Anyway, my main issue with the book was James Orville III, her professor. First of all, I don’t understand how he’s named James Orville III when we learn late in the book what his father’s name is, which is neither James nor Orville nor II. (I won’t spoil it, though.) But besides that, he just seemed rather unrealistic to me. Like, he’s just strangely obsessed with literature in a way that I just don’t believe is real, and like I said, I was an English major, so that’s saying something. And the way he acts with Samantha just seems ridiculous. All the times they just happen to end up in the same place at the same time and decide to hang out are so implausible. And why would he be in his boxers in his office? Like, he definitely didn’t walk there in boxers, so, what, he took off his pants when he got there? Really? I don’t think so. Samantha seemed pretty weird and awkward, so I definitely don’t buy the ending (I won’t spoil that either), but the book was still really entertaining and well-written otherwise, so I would recommend checking it out once it is published.

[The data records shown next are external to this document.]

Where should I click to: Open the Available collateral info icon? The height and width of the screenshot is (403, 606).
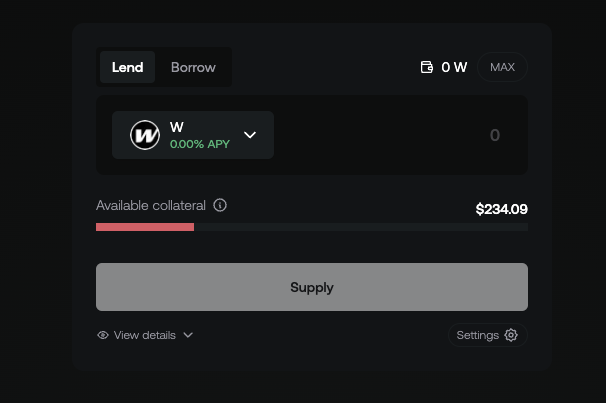(x=220, y=205)
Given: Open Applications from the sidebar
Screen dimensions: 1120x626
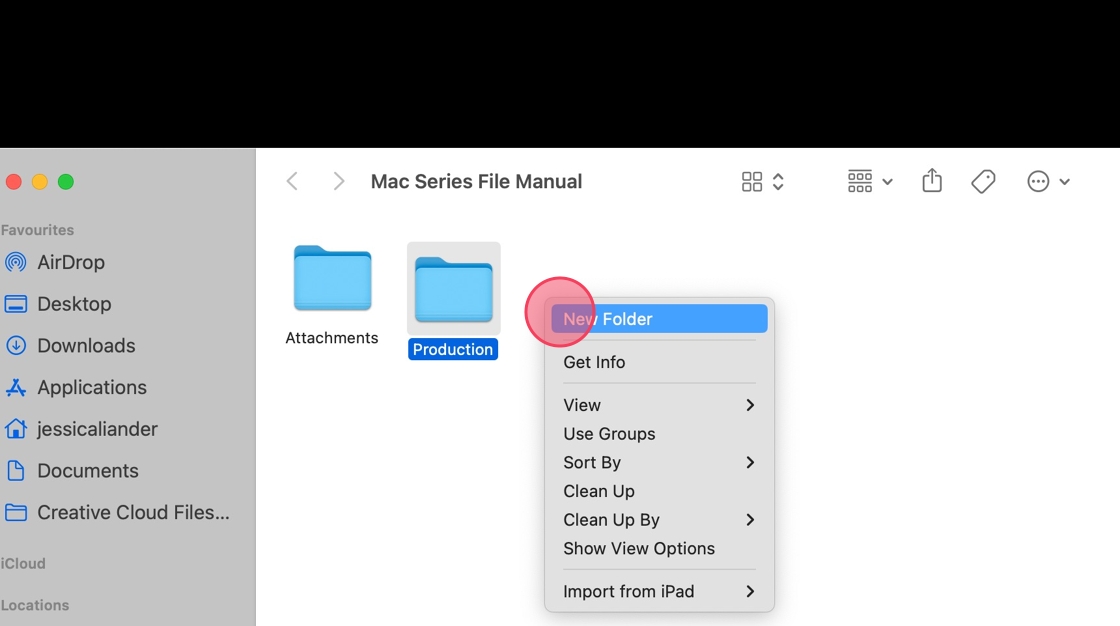Looking at the screenshot, I should (x=91, y=387).

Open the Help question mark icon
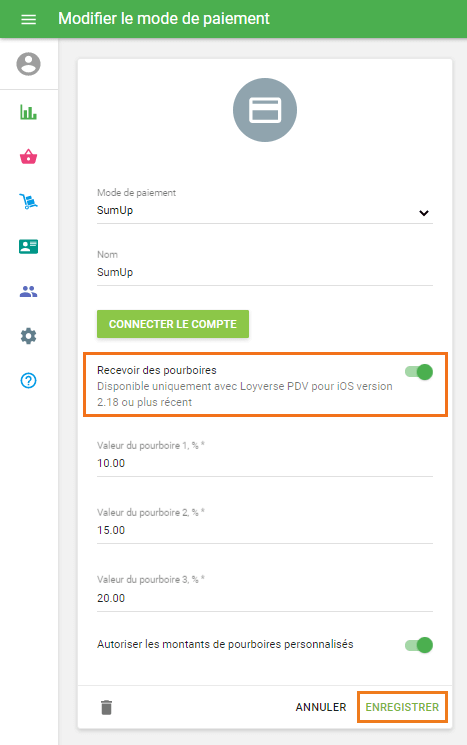[29, 381]
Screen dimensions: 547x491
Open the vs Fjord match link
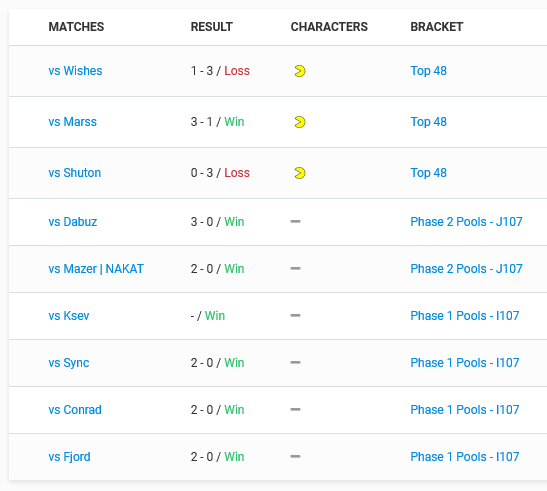(69, 457)
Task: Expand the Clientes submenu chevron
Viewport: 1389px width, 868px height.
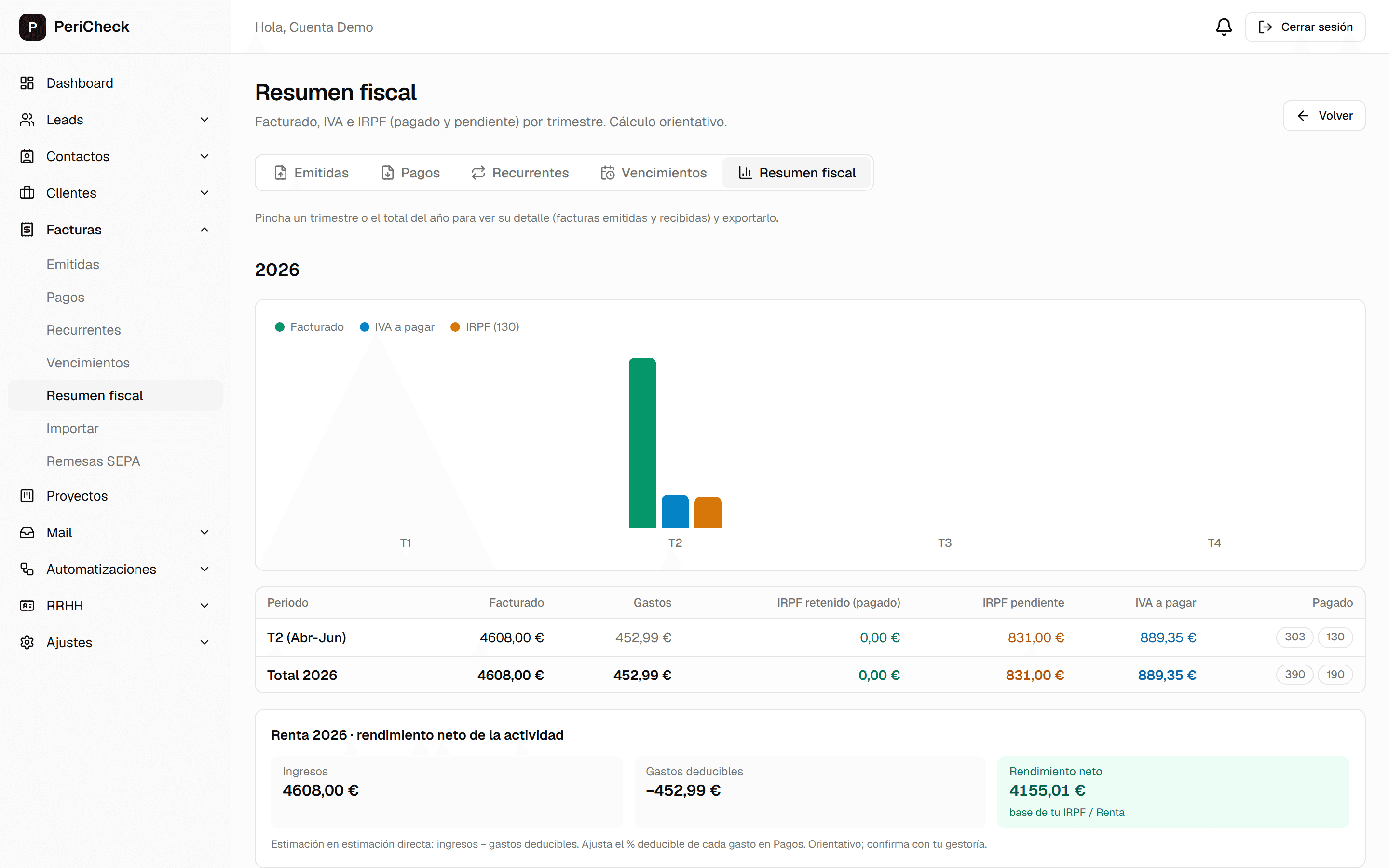Action: click(x=204, y=193)
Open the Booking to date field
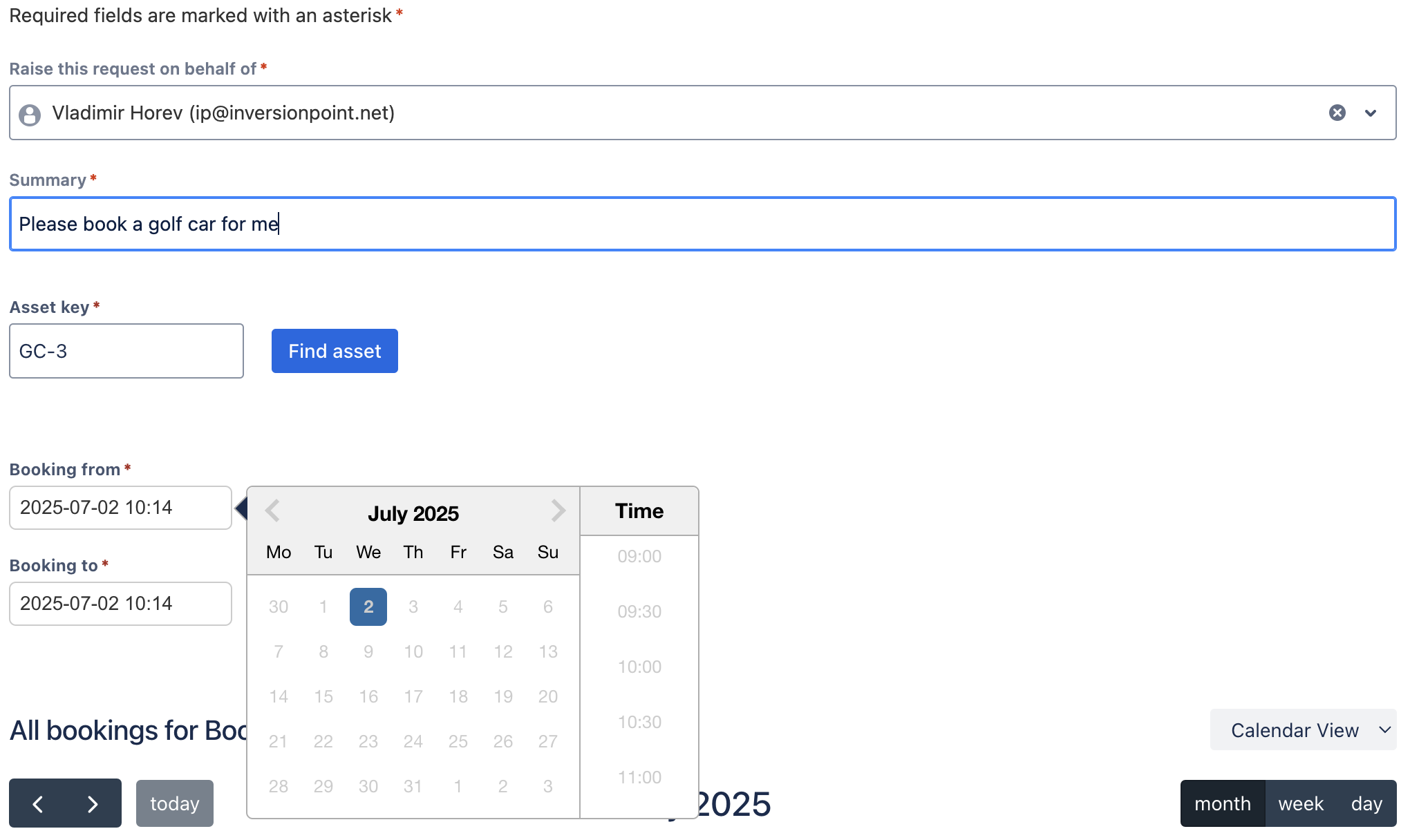 (x=121, y=604)
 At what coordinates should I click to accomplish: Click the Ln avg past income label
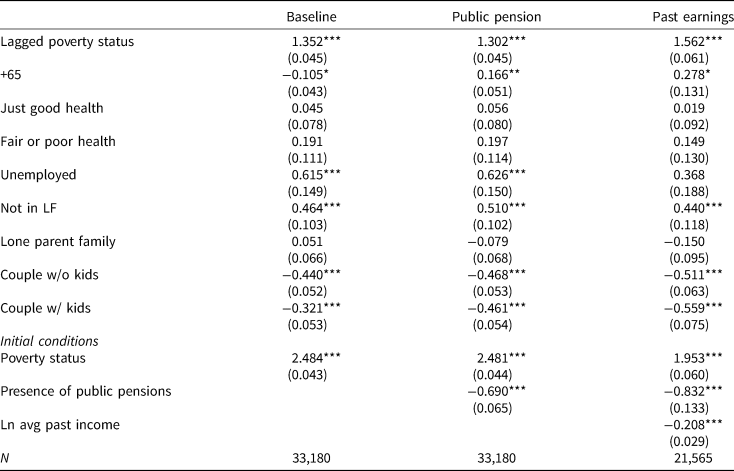click(59, 422)
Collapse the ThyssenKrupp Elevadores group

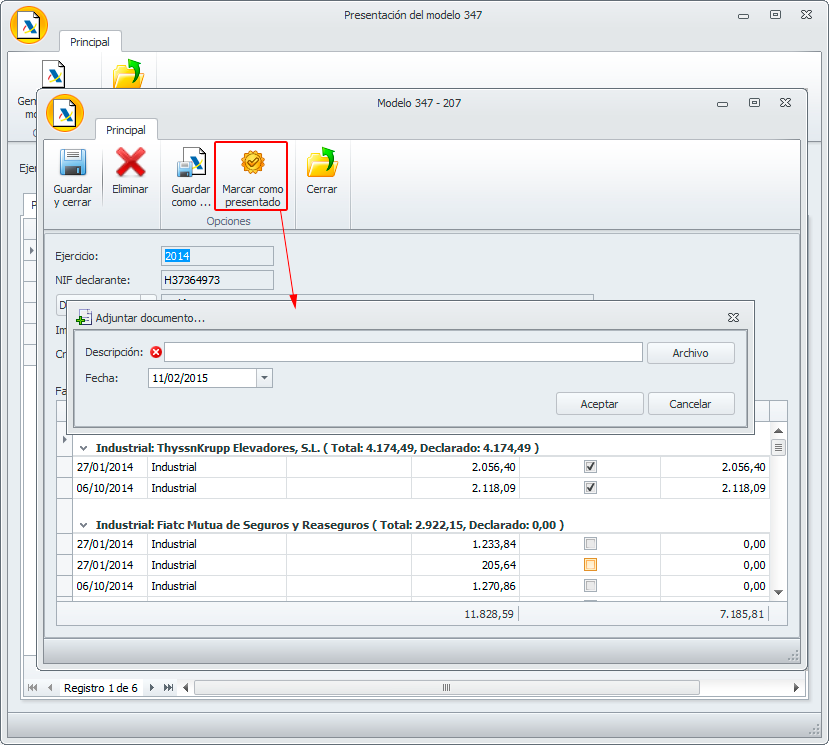point(84,449)
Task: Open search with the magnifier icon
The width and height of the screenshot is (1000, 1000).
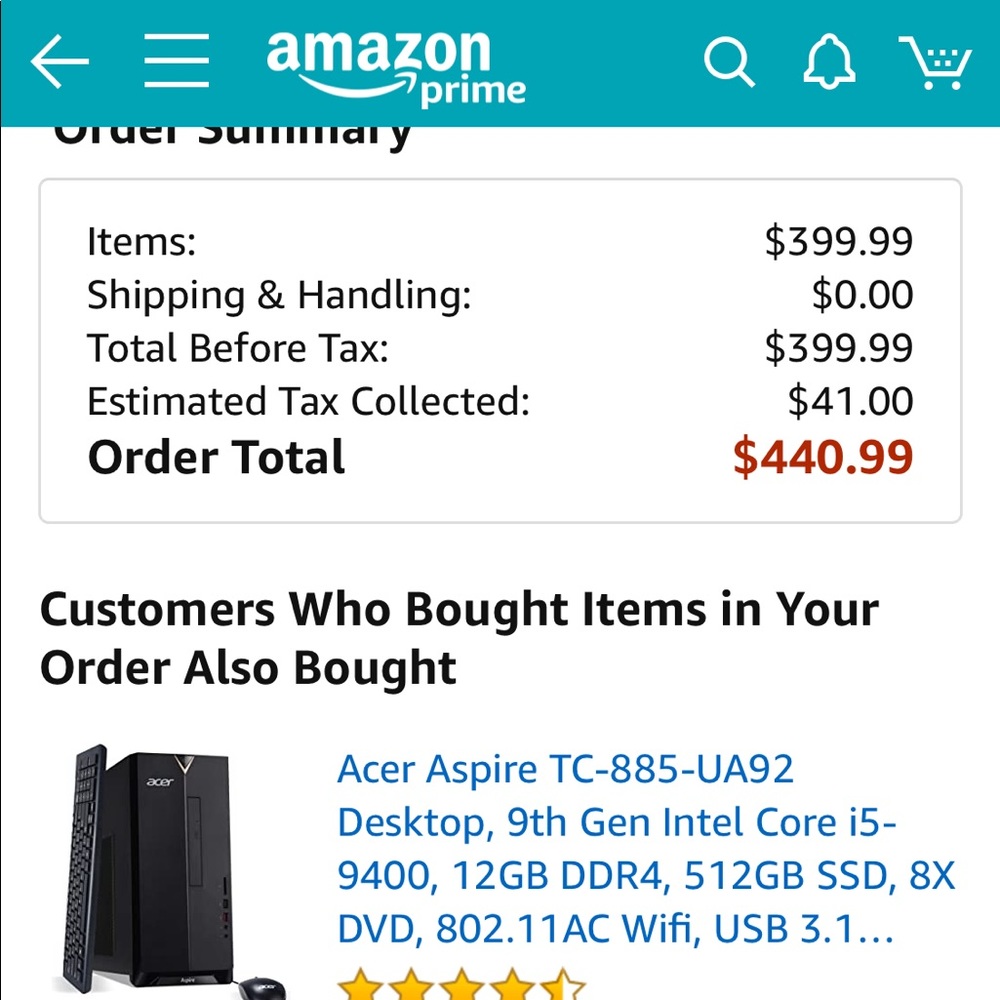Action: pyautogui.click(x=729, y=62)
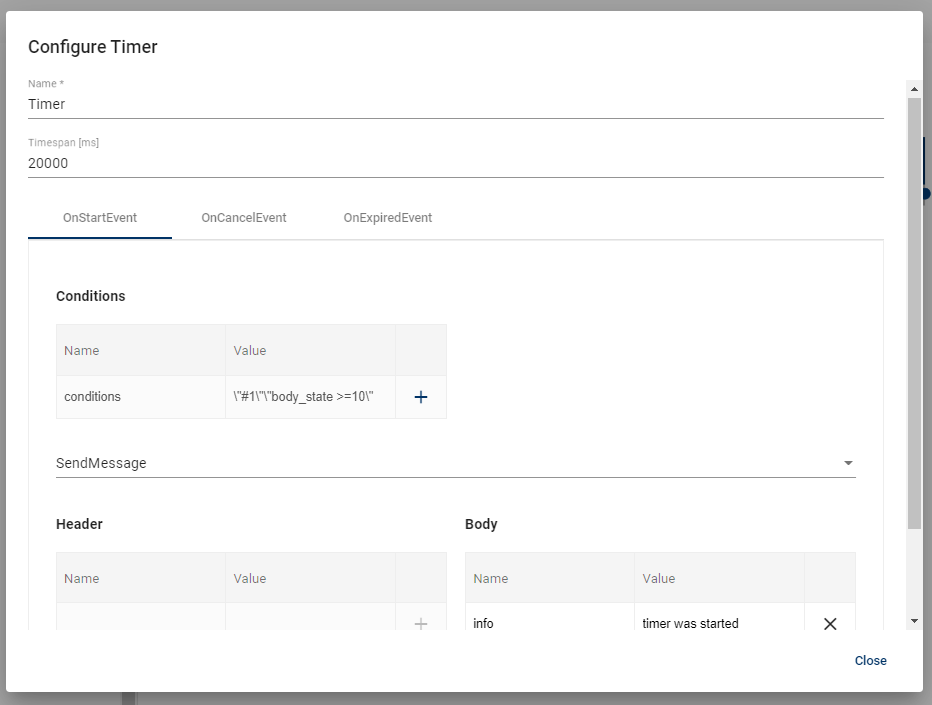Image resolution: width=932 pixels, height=705 pixels.
Task: Click the empty Header name cell
Action: 140,621
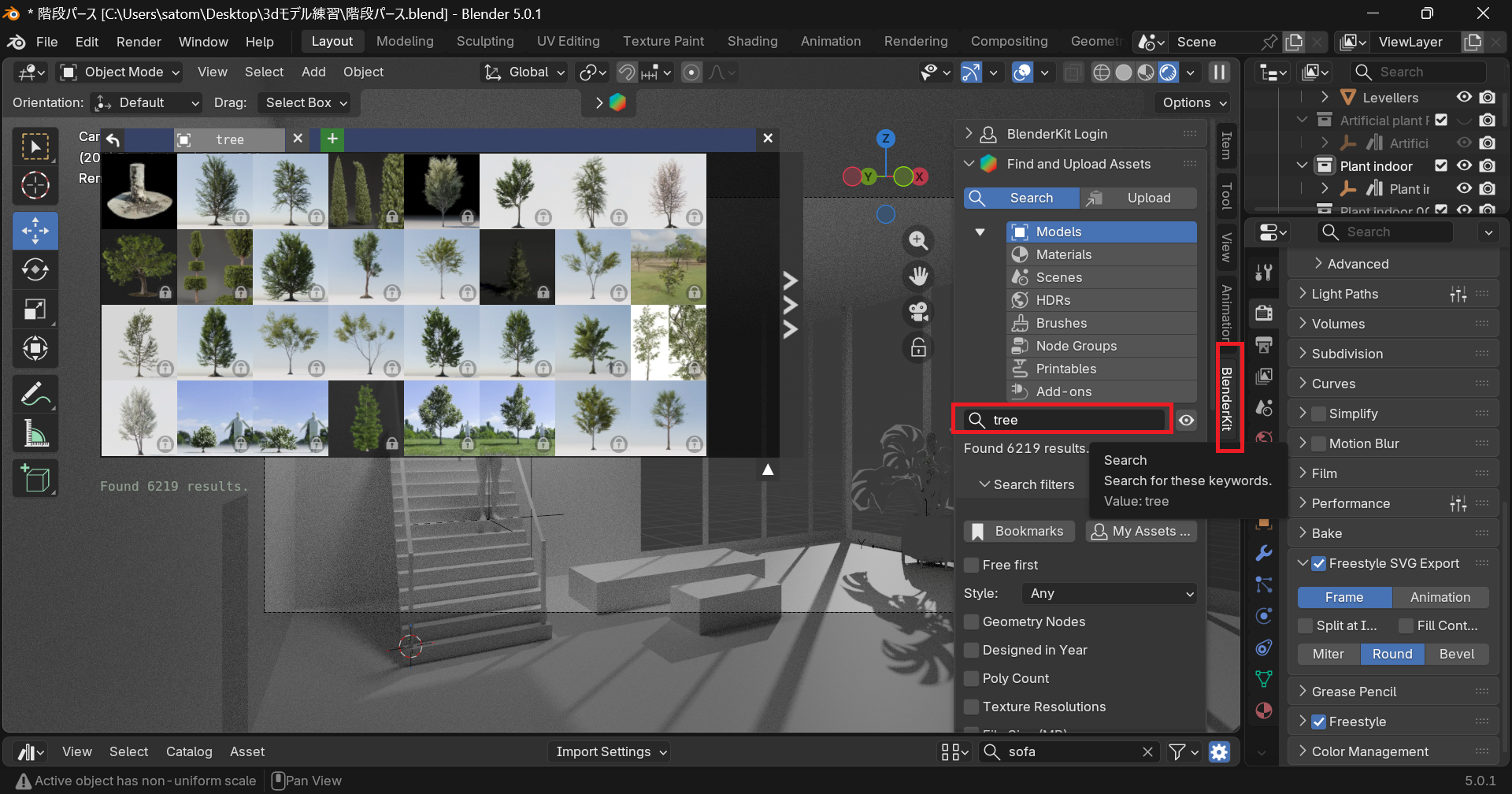Hide the Levellers collection in outliner

1464,97
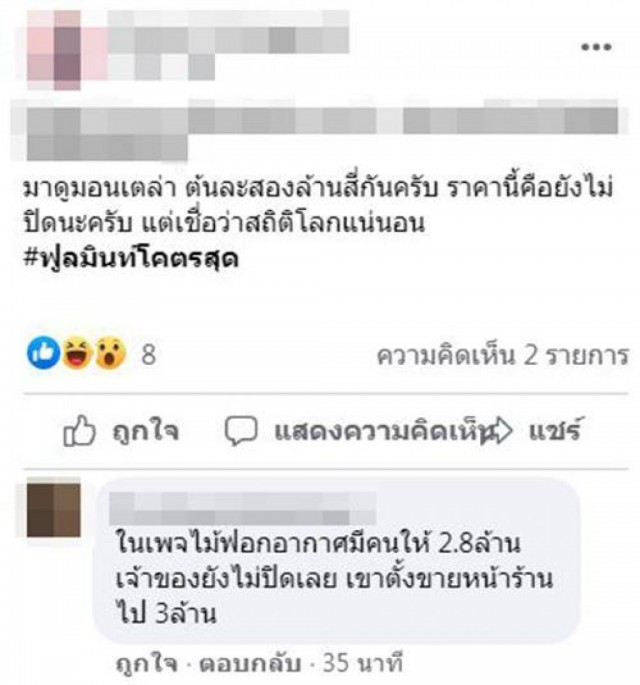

Also: I won’t be posting reviews for the next month or so. I’m starting residential treatment for my anorexia, and I won’t be allowed to have my computer or anything, but I will be bringing a nice stack of books, so I’ll be spitting out a handful of reviews right when I return. So just don’t think I’ve abandoned this blog, because I haven’t. I’m just taking a little vacation from life in order to heal. If you’re interested in reading about eating disorders, I’d recommend Wintergirls by Laurie Halse Anderson. Wintergirls is one of my favorite books of all time, and while everyone’s eating disorder is different, I think Anderson did a really good job of creating a very realistic version of anorexia. That being said, if you’re currently really struggling with anorexia, I think the book could be triggering if you want it to be, so read with caution. If you’re still at the point where you don’t want to recover, it might be best to wait to read it until you’re in a better mindset. If you’re looking for triggers, just know that I was right there with you just a week ago, and I’ve only just begun to accept recovery, which I know will happen for you as well.